SNU_IDS at SemEval-2018 Task 12: Sentence Encoder with Contextualized Vectors for Argument Reasoning Comprehension

Information

Title SNU_IDS at SemEval-2018 Task 12: Sentence Encoder with Contextualized Vectors for Argument Reasoning Comprehension
Authors Taeuk Kim, Jihun Choi, Sang-goo Lee
Year 2018 / 6
Keywords natural language processing, argument reasoning comprehension, transfer learning
Acknowledgement HPC
Publication Type International Workshop
Publication International Workshop on Semantic Evaluation (SemEval 2018)
Link url

Abstract

We present a novel neural architecture for the Argument Reasoning Comprehension task of SemEval 2018. It is a simple neural network consisting of three parts, collectively judging whether the logic built on a set of given sentences (a claim, reason, and warrant) is plausible or not.
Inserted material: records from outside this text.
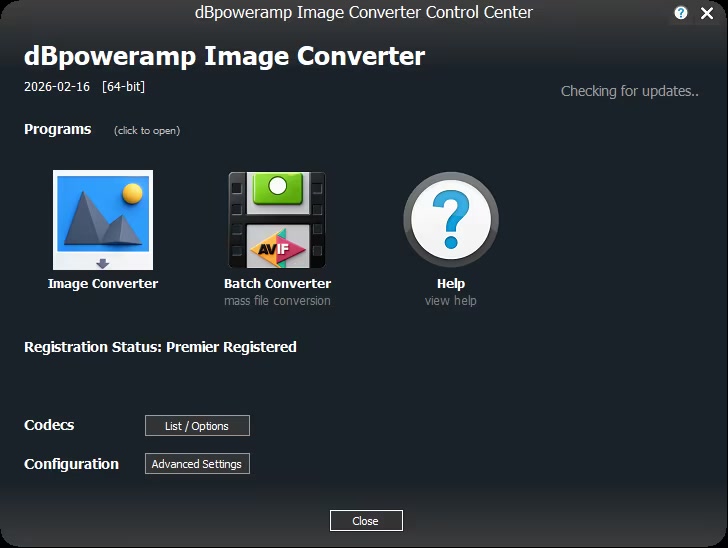Launch Batch Converter via film strip icon
This screenshot has height=548, width=728.
tap(277, 220)

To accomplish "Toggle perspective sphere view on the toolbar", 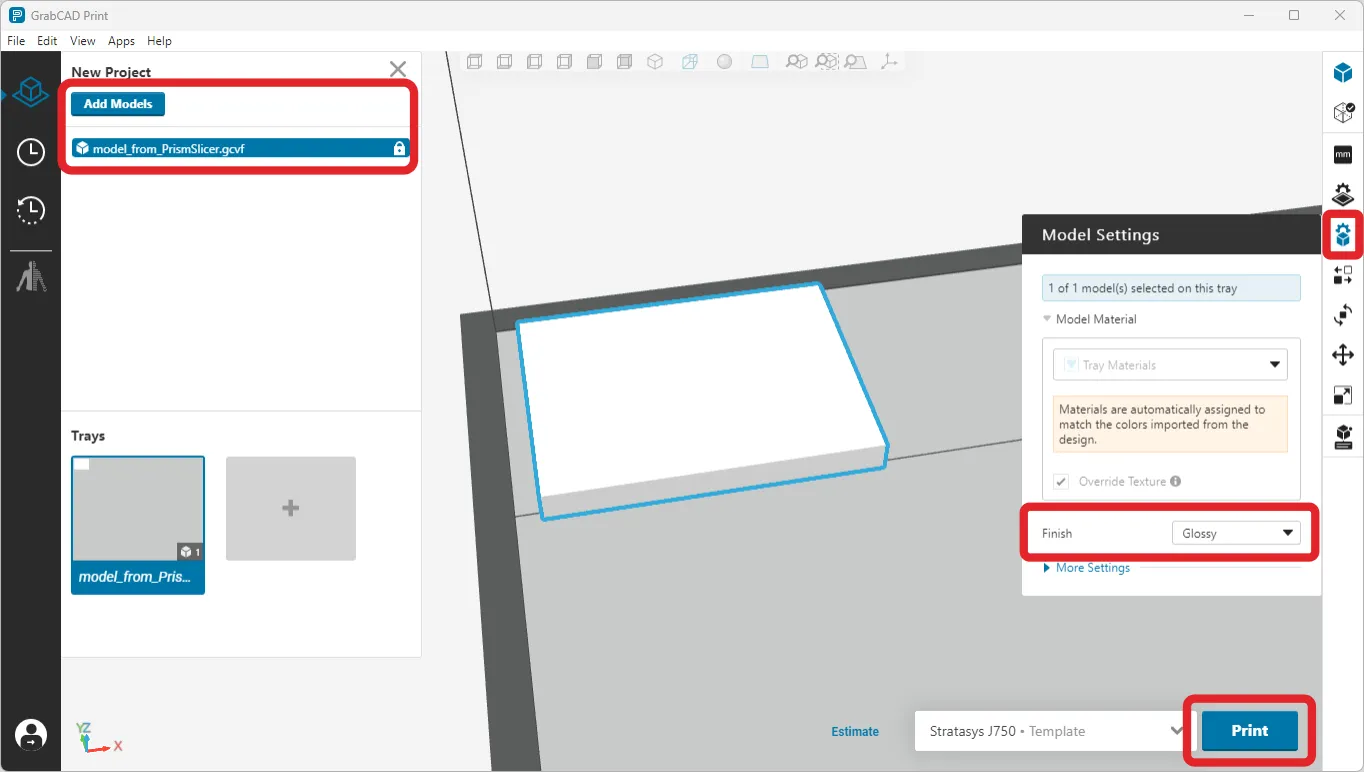I will click(724, 61).
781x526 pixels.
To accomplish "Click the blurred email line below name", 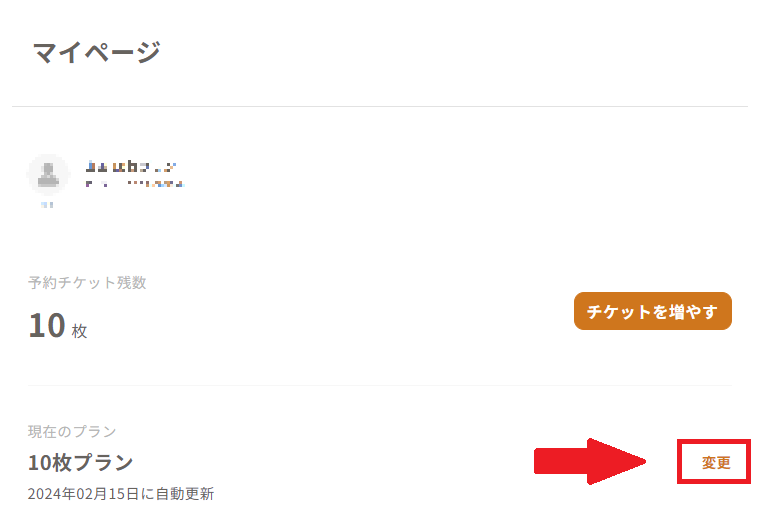I will point(135,184).
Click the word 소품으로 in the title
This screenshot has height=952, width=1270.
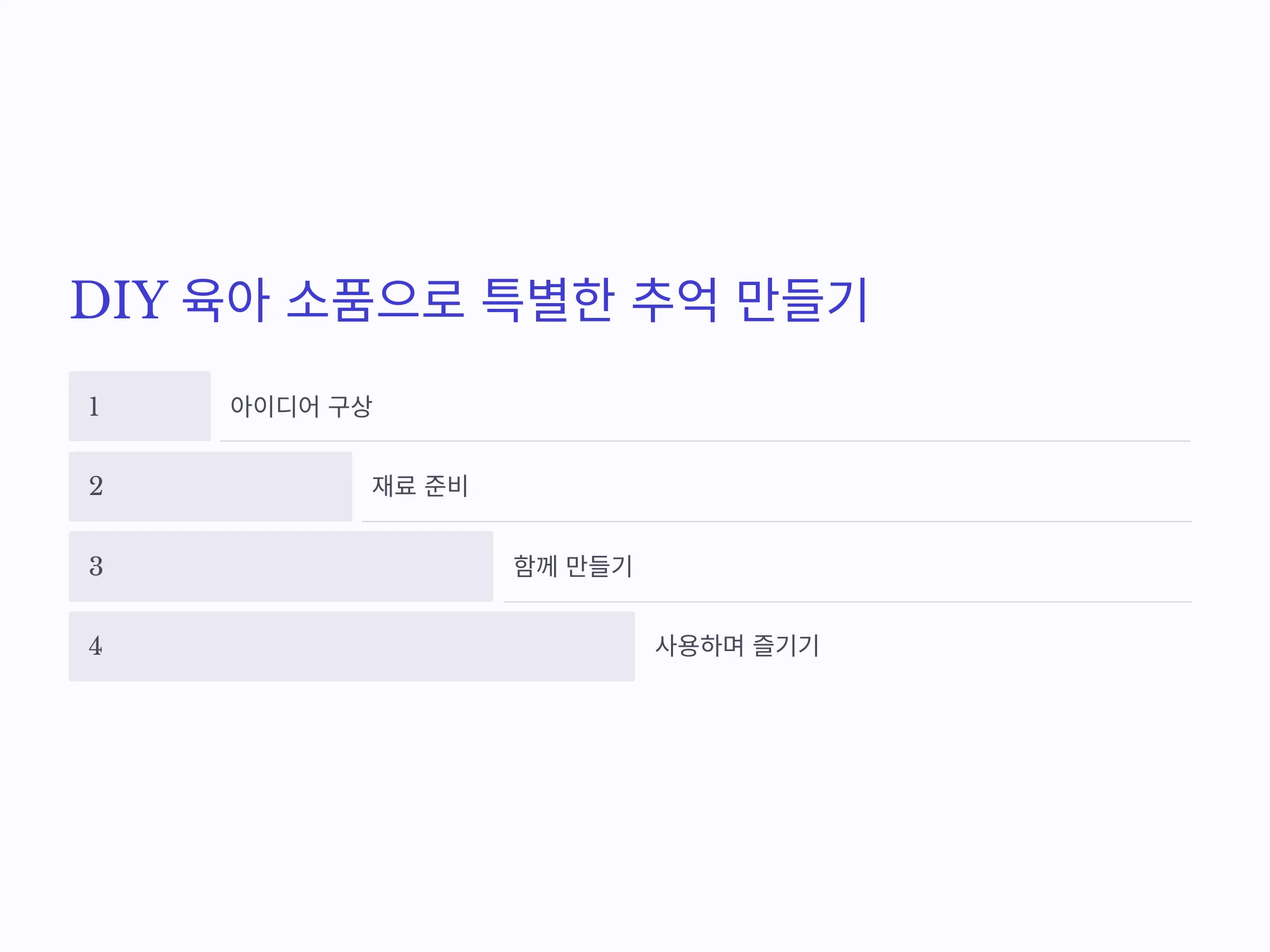pyautogui.click(x=376, y=300)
The model utilizes contextualized word vectors pre-trained on large machine translation (MT) datasets as a form of transfer learning, which can help to mitigate the lack of training data. Quantitative analysis shows that simply leveraging LSTMs trained on MT datasets outperforms several baselines and non-transferred models, achieving accuracies of about 70% on the development set and about 60% on the test set.